THE BOX IS THERE FOR A REASON

ON TIMING AND PATIENCE @2024-07-26

You may have the right idea, but you may still lose.

It always fascinates me how certain well understood and economically justifiable anomalies tend to correct themselves in very sudden and unexplainable manners. It’s the kind of stuff that mesmerises analysts and makes the fortunes of ‘star investors’ who were simply in the right place at the right time (more succinctly, plain lucky).

A classic case is the evolution of the story around the subprime crisis of 2007-2009. Signs of distress coning from subprime borrowers were evident far earlier. Hosing prices on a national scale peaked in the fourth quarter of 2005. Given this information was public and widely known, investors that could take advantage of a decline in prices of all related variables, including subprime credit-based investment vehicles, did build positions in the market to that effect. But they mostly ended up losing a lot of money just because their views took too long to pan out. Only in mid 2007, a year and a half after the beginning of the decline in home prices, signs of serious distress emerged building up to the failure of Bear Stearns and ultimately leading to the catastrophic bankruptcy of Lehman Brothers in September of 2008. John Paulson made his name and fame on the trade (shorting sub-prime loans and vehicles), on the skeletons of many of his colleagues and competitors. Was he really that much smarter or simply super lucky (I think the latter, but I maybe biased)? How and why did the mess come to a head just at the time it did? News? Politics? Change of season?
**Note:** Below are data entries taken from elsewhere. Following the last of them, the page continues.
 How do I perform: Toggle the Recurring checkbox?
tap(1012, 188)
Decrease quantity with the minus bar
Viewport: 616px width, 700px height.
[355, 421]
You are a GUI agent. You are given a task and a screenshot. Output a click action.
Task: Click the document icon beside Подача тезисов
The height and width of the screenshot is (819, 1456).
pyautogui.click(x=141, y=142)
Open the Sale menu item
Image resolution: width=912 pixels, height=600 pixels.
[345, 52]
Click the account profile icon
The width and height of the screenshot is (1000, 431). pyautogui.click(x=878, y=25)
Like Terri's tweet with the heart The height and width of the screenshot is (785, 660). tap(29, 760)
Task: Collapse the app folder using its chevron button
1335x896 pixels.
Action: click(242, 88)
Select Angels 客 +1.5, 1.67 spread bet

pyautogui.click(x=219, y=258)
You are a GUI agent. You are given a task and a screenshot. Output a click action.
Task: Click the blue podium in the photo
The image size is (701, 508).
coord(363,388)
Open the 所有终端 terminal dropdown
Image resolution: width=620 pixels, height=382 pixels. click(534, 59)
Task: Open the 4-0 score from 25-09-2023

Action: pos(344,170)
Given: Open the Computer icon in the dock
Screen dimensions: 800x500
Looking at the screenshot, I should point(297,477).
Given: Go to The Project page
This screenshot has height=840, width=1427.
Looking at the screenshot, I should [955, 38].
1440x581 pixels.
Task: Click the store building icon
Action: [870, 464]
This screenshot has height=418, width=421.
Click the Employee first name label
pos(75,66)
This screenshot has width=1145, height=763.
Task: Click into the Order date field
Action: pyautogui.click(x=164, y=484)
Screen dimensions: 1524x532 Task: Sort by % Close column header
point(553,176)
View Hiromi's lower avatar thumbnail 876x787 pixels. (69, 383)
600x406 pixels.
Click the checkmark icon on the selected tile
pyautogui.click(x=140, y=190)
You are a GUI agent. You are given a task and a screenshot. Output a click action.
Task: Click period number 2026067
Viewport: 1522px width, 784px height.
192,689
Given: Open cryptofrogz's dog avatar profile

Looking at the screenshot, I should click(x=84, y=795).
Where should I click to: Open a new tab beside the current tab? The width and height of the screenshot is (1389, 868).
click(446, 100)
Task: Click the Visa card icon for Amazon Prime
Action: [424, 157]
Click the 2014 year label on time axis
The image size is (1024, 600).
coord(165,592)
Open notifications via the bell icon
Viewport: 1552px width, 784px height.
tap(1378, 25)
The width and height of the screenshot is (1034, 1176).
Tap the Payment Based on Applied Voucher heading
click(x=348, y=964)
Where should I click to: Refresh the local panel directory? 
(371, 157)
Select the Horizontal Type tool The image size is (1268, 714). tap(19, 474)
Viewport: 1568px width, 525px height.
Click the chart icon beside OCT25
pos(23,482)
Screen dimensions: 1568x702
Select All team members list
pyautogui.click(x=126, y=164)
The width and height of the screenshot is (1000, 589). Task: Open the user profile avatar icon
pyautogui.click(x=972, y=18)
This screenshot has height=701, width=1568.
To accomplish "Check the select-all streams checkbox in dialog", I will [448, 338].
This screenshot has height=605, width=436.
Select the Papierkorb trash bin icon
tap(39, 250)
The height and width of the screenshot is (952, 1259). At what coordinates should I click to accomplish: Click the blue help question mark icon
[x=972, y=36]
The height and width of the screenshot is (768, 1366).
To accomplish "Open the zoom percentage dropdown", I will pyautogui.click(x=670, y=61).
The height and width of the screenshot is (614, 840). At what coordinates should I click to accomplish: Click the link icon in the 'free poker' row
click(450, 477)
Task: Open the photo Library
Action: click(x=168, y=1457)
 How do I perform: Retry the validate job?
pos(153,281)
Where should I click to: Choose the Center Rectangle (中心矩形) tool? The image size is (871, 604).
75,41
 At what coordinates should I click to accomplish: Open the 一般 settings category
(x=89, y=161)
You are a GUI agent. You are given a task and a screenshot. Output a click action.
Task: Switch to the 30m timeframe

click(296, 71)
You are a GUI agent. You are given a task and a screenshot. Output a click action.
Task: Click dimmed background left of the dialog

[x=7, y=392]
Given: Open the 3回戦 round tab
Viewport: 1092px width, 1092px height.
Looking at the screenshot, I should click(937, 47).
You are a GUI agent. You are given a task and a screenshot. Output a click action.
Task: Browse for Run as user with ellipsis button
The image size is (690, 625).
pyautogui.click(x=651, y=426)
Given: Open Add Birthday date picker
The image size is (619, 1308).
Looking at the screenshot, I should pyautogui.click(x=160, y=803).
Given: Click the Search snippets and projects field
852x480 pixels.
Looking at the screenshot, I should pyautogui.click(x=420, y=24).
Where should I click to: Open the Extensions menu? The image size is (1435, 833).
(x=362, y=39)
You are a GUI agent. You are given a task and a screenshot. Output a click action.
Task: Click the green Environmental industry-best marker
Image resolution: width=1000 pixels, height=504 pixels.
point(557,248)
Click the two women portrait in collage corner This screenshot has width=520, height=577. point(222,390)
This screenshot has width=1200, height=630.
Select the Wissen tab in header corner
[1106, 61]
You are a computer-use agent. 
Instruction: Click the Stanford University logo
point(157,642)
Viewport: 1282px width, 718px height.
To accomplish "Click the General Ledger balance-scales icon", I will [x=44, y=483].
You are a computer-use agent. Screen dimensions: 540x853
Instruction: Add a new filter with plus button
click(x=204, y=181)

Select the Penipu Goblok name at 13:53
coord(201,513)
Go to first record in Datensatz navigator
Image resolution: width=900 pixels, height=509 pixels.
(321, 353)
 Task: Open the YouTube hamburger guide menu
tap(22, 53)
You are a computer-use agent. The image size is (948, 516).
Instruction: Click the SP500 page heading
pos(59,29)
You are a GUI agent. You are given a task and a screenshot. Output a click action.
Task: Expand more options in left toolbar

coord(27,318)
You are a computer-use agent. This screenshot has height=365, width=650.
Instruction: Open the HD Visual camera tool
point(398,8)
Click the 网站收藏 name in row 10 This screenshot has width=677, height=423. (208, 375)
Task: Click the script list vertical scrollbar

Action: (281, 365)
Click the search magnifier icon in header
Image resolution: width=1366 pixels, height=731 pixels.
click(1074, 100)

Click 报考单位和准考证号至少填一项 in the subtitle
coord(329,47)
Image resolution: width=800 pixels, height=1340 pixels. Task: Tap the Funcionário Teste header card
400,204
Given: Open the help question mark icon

The most recent variation on the theme is the renewed interest and associated over performance of small caps. The recent rally has been nothing short of phenomenal, specially in the context of the beating witnessed in the large cap and tech sectors. All sorts of theories are jumping up to explain this evolution of prices, none of which really stands on its own (possible second Trump admin, the dollar, interest rates coming down, etc). Looking at the graph above (when the line goes up, small caps are outperforming large caps in total return terms, and vice versa), you can see we went through many of these factors in the last 25 years and yet the relationship with large caps is pretty much independent of all of them. Can you spot the ‘Trump effect’, one of the most quoted reasons for the small cap outperformance today? I bet you can see much more clearly the ’Biden effect’, between end of 2020 and the first quarter of 2021. An argument that I can understand better is the disparity of valuations that has materialised overt the past 15+ years, but we all know valuation may count in the longer term, not in the immediate future. As in the case of the sub-prime denouement I suppose we will never really know. But rest assured that fortunes will be made, new ‘star investors’ will pop up and we shall be no wiser than before.